Le gouvernement burundais a tout fait pour que les négociations avec la plateforme n’aboutissent pas. Mais sur un autre registre, l’une des revendications principales du CNARED portait sur la contestation du troisième mandat que s’était octroyé le président actuel. L’annonce récente du départ du président Pierre Nkurunziza est peut-être le fruit du militantisme à l’encontre du troisième mandat. L’objectif de la plateforme était aussi d’installer une véritable culture démocratique basée particulièrement sur la reconnaissance d’une diversité d’opinions au sein d’une même tendance politique. Ce n’est pas le parti au pouvoir qui dirait le contraire, au regard des frondes observées ces dernières années à l’intérieur du parti CNDD-FDD. Donc, le CNARED a eu son utilité et peut toujours jouer un rôle notamment dans la consolidation des accords de paix d’Arusha.
Nous sommes à trois mois du scrutin. Votre analyse du climat pré-électoral ?
L’incertitude plane sur les esprits, d’autant que le pays est plongé dans une crise politique depuis 2015, laquelle a fracturé la société. : D’un côté, une frange de la population qui soutient le pouvoir, de l’autre, une frange proche des idées de l’opposition ….
Cette dernière dénonce la montée de l’intolérance politique à l’approche des élections ? Qu’en dites-vous ?
La multiplication d’actes d’intolérance politique est une réalité indéniable. La vigueur politique qu’incarne le parti CNL en fait naturellement une cible privilégiée du parti au pouvoir en termes d’agressions à l’endroit de l’opposition. Ce que le régime en place a visiblement du mal à saisir, c’est que les Burundais en ont ras la casquette des pouvoirs oppressifs et aspirent à une refonte des pratiques politiques qui doivent reposer sur la sauvegarde de la paix et la sécurité, le respect des droits de l’Homme, la lutte contre la pauvreté, la fin de la corruption, etc. C’est aussi mon conseil à l’endroit des jeunes qui projettent un jour de diriger le pays.
L’ex-président de la République pense-t-il à un retour aux manettes ?
(Rire).
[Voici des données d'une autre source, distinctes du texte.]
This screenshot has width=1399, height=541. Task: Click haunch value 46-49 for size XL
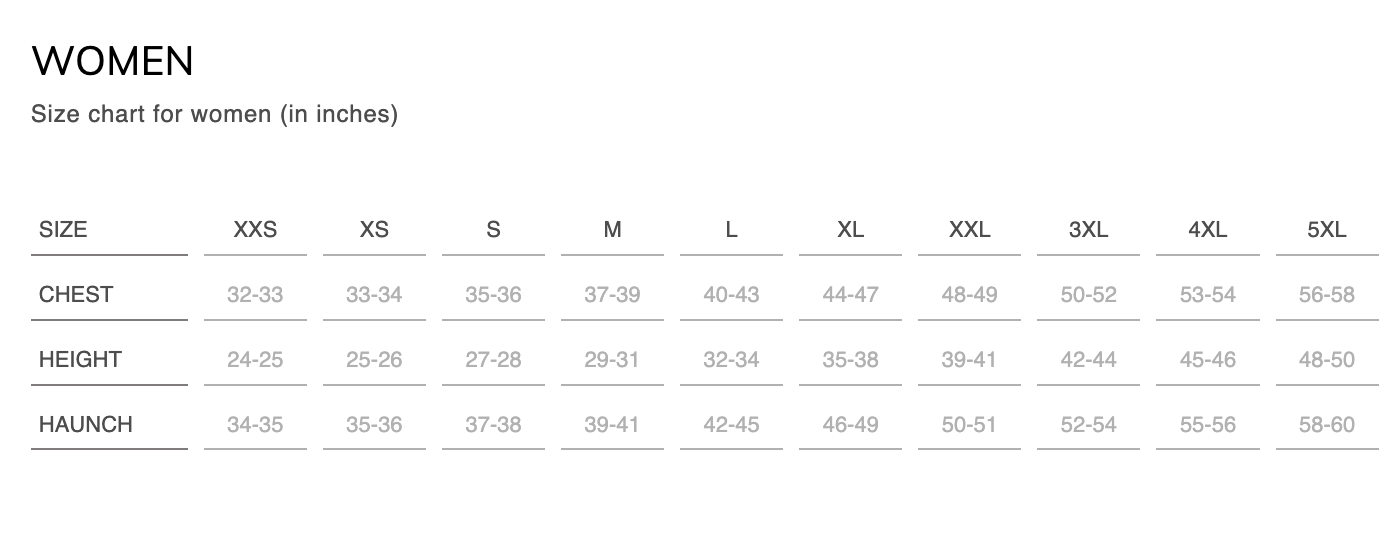850,425
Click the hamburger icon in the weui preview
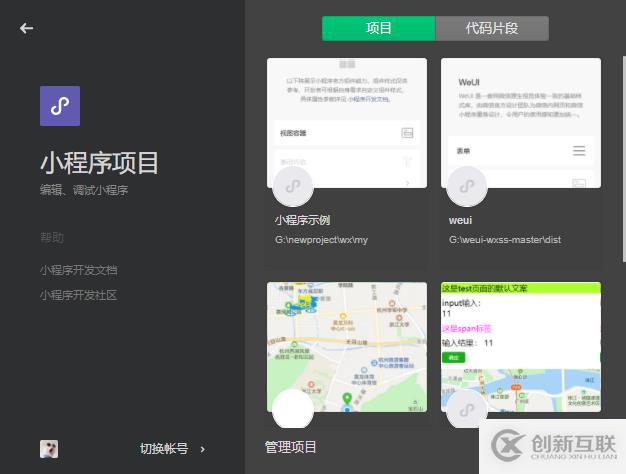 pos(579,151)
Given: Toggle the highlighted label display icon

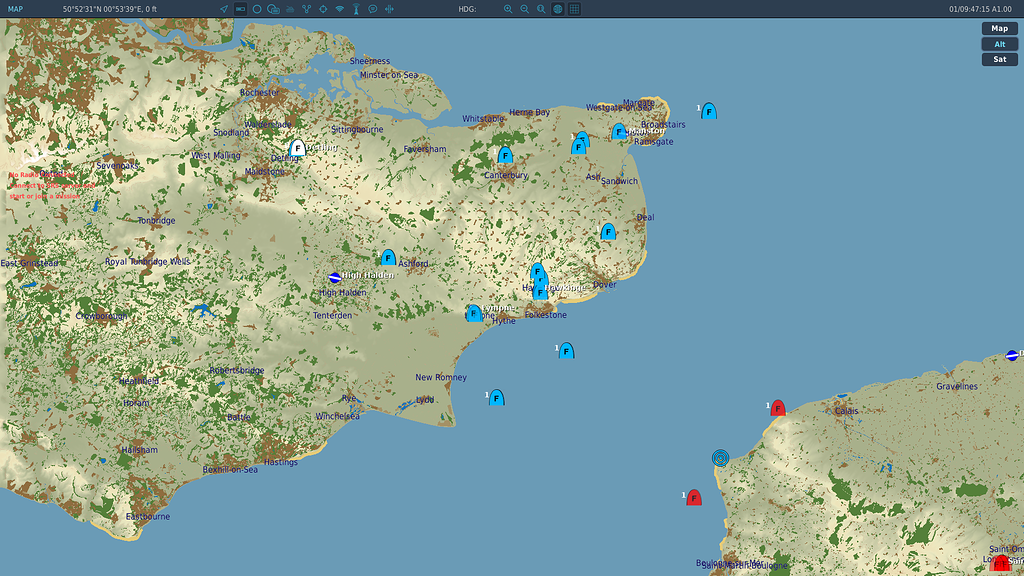Looking at the screenshot, I should pos(240,9).
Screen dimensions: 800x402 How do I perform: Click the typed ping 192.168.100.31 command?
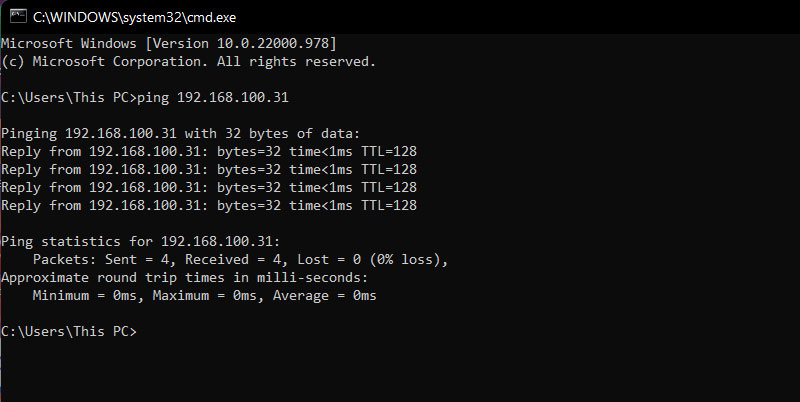click(213, 97)
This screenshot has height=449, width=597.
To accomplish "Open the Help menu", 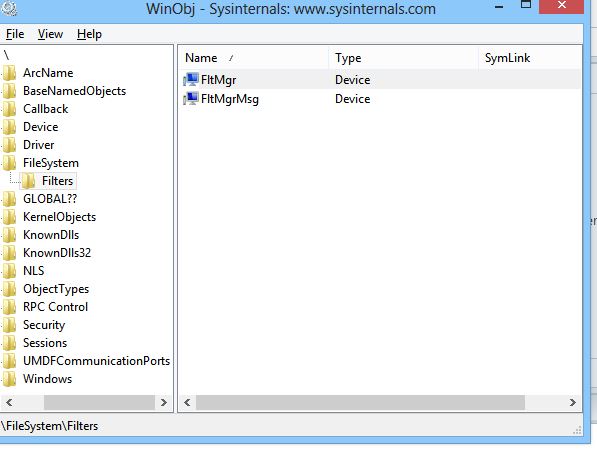I will coord(89,34).
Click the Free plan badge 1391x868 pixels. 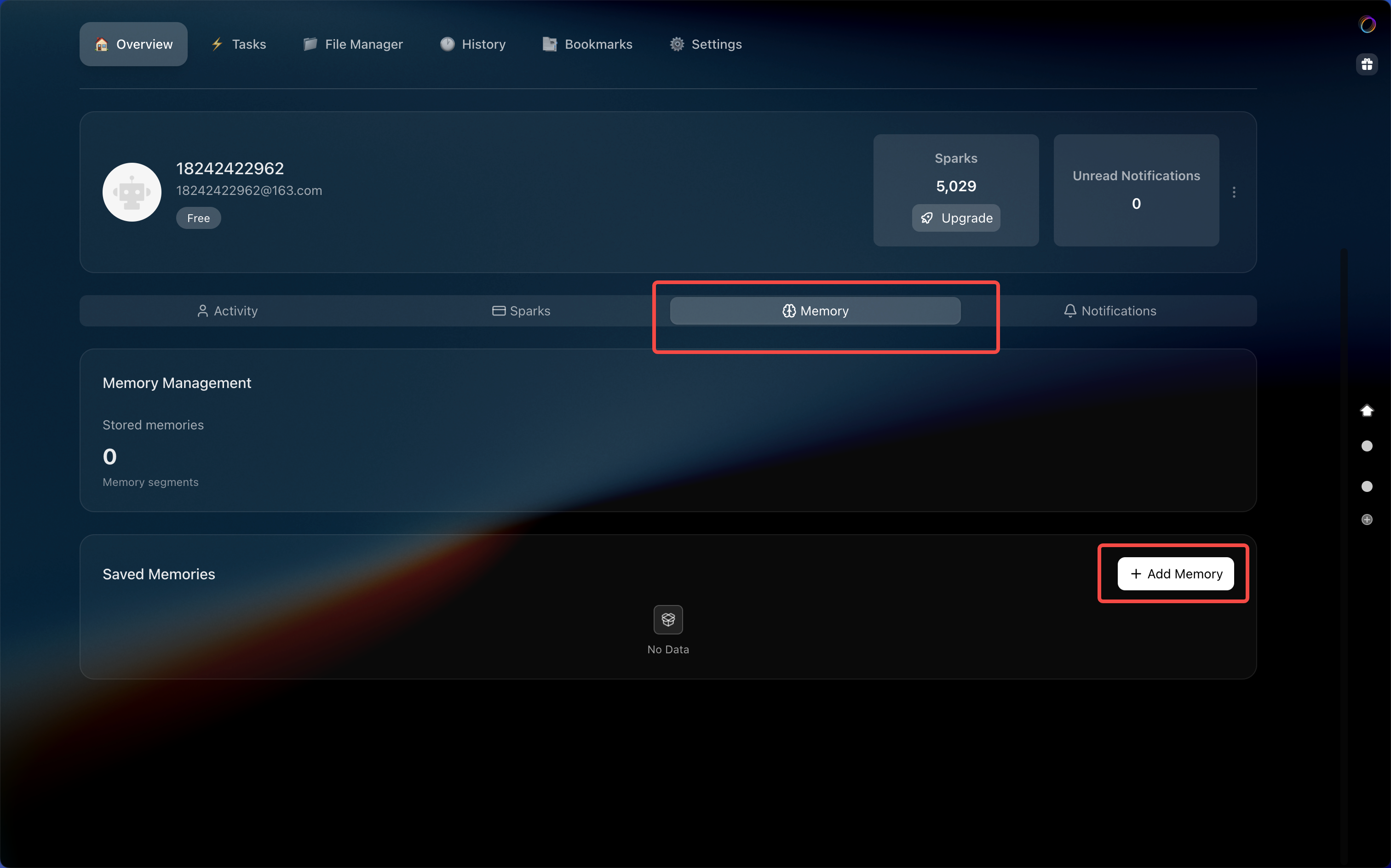[198, 218]
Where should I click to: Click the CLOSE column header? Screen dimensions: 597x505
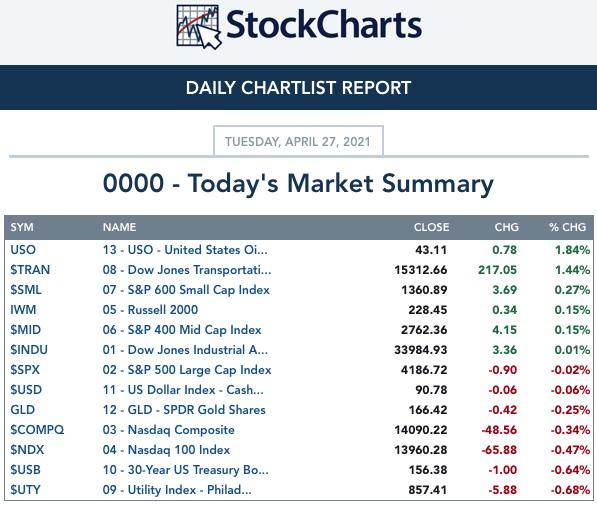431,227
Se présenter candidat au poste de président est vraiment le cadet de mes soucis. Je ne serai le candidat, ni du RANAC, ni du CNARED qui ne m’a jamais mandaté pour cela. C’est ce que j’ai d’ailleurs clarifié à un journaliste d’un média en ligne qui faisait courir le bruit sur ma possible candidature à la présidentielle au nom du CNARED. Je me sens vieux maintenant pour l’exercice du pouvoir et à mon âge, devrais-je plutôt penser à ma sortie de ce monde (Rire).